• Selected excerpt:
::::::::

Purely for argument's sake, it wouldn't be too hard to make the case for "queer rap" as a musical genre. According to this logic: Queer rap does have an incredibly unique sound, with its own set of slang, linguistic tricks, sonic influences, and cultural image repertoires that often stand out starkly from the rap more regularly heard on the radio or in the hip-hop underground. Many rappers who are queer feel pretty comfortable talking about queer sex in their music, a seemingly still-taboo topic everywhere else. The proclivity for video game references and chiptune-styled synthesizers, the love of Paris Is Burning samples, and borrowings of the beat structures of ballroom music: do these similarities somehow coalesce to form a coherent genre or sub-genre?

This line of reasoning has some unpleasant (if not outright pernicious) results. One would think that appreciating "queer rap" as a genre would perhaps allow for more nuanced evaluations by critics of the music being produced, but, according to Cakes Da Killa, it reaps the opposite result: "I include a lyric booklet with every thing I release. Let's focus on the overall narrative of my work as opposed to a bar where I talk about giving a blow job."

::::::::

• Data provided:
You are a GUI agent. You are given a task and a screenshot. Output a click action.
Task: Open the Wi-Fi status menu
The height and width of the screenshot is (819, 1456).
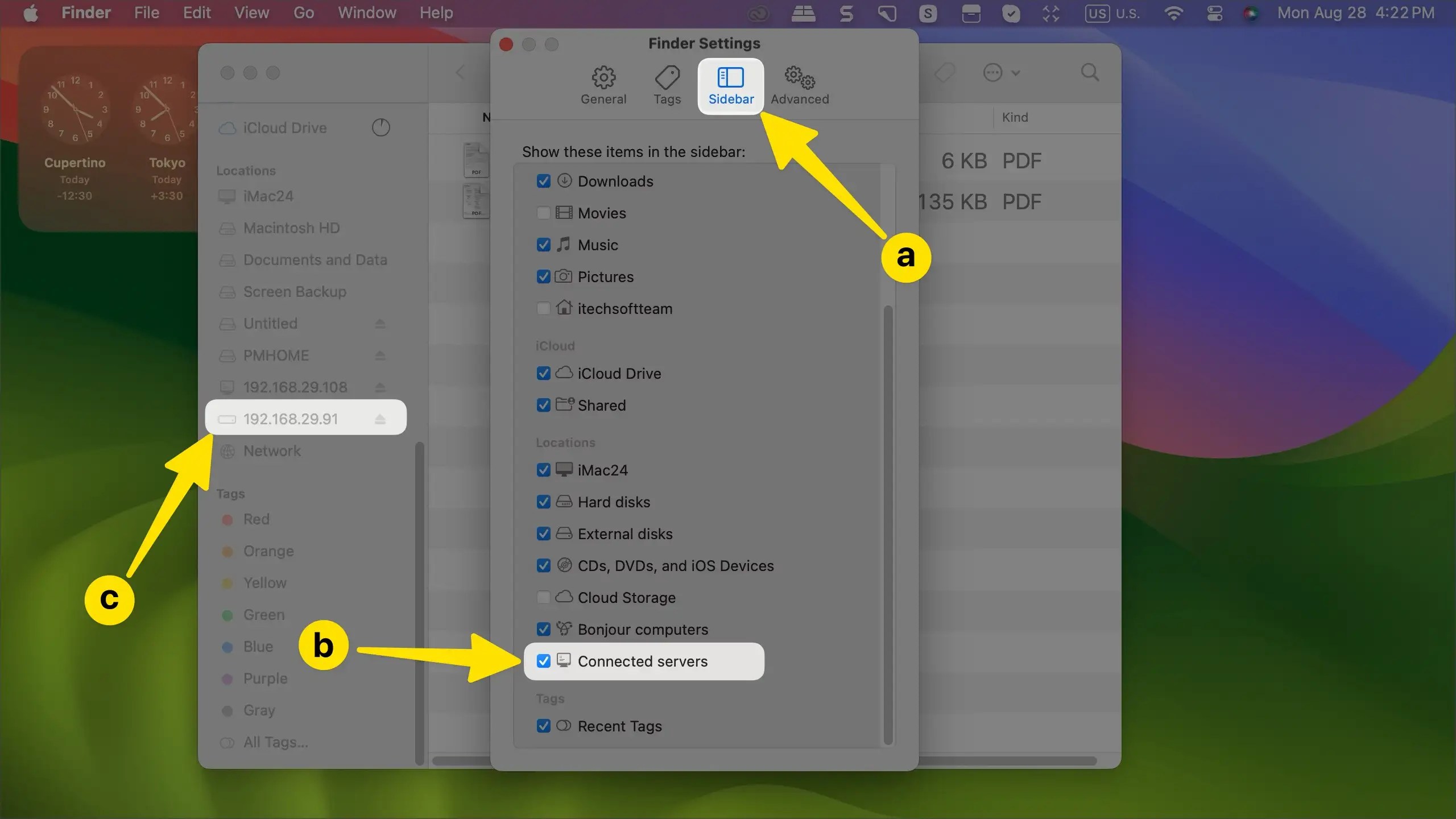(1174, 13)
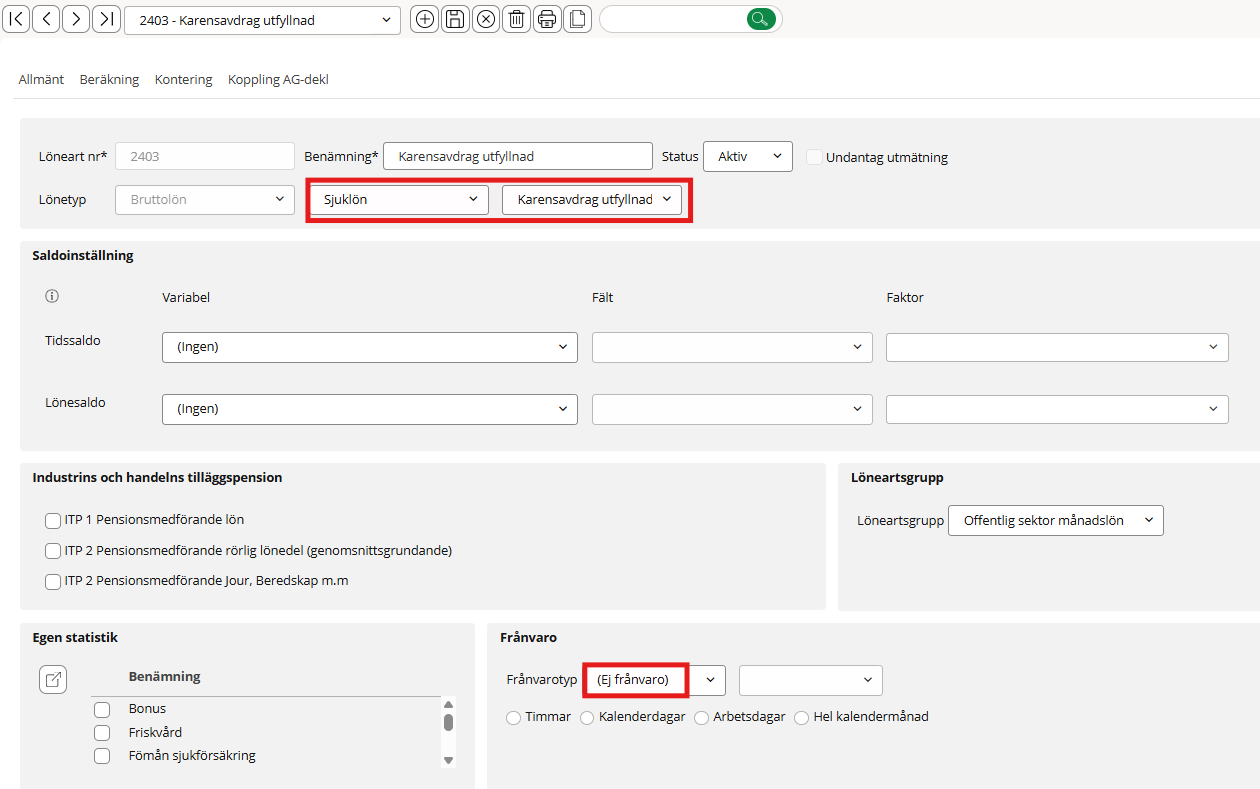Go to the first record
The image size is (1260, 789).
coord(17,19)
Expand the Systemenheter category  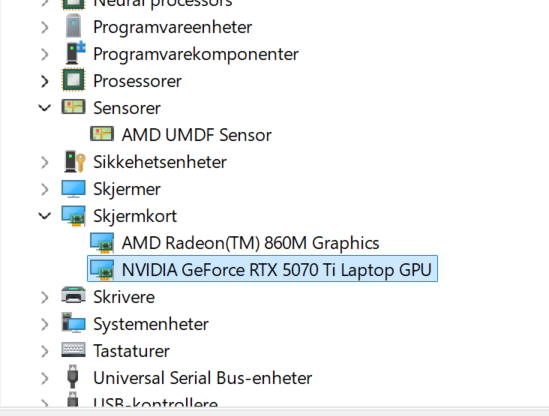(x=45, y=324)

::::::::

• Tasks:
1. In the queer rap text, what does Cakes Da Killa say is included with everything released?
2. Pick up the passage on queer rap right after its last sentence and carry it forward by one paragraph.

• Answers to the problems:
1. A lyric booklet.

2.
In the three years since Pitchfork posted a look at queer rap as a genre/trend, the LGBT artists featured have popped off; it has only grown easier to identify a new wave of outre artists creating rap and rap-adjacent music. Yet, all the while, the same artists have had to fight consistently with and against their LGBT categorizations, with Zebra Katz most vociferously speaking out against the classification. "I've been against the whole coinage [of the term queer hip-hop] since it happened … I've been trying to work my way outside of that," said Katz to Rosenberg on Hot97. Meanwhile Le1f and Mykki Blanco have rightfully and repeatedly complained about undue comparisons to other LGBT artists, calling out the homophobia of that critical shorthand. Resistance to and suspicion of the label is understandable considering the ways non-white LGBT culture has been borrowed, stolen, appropriated, and transformed by (sometimes well-intentioned) straight white culture for decades. From Madonna's wholesale lifting of vogue to more present-day battles about the invention of vernacular like "shade"—non-white gay culture is seemingly always on the verge of a breakthrough, that is until something more accessible and Macklemorian comes along.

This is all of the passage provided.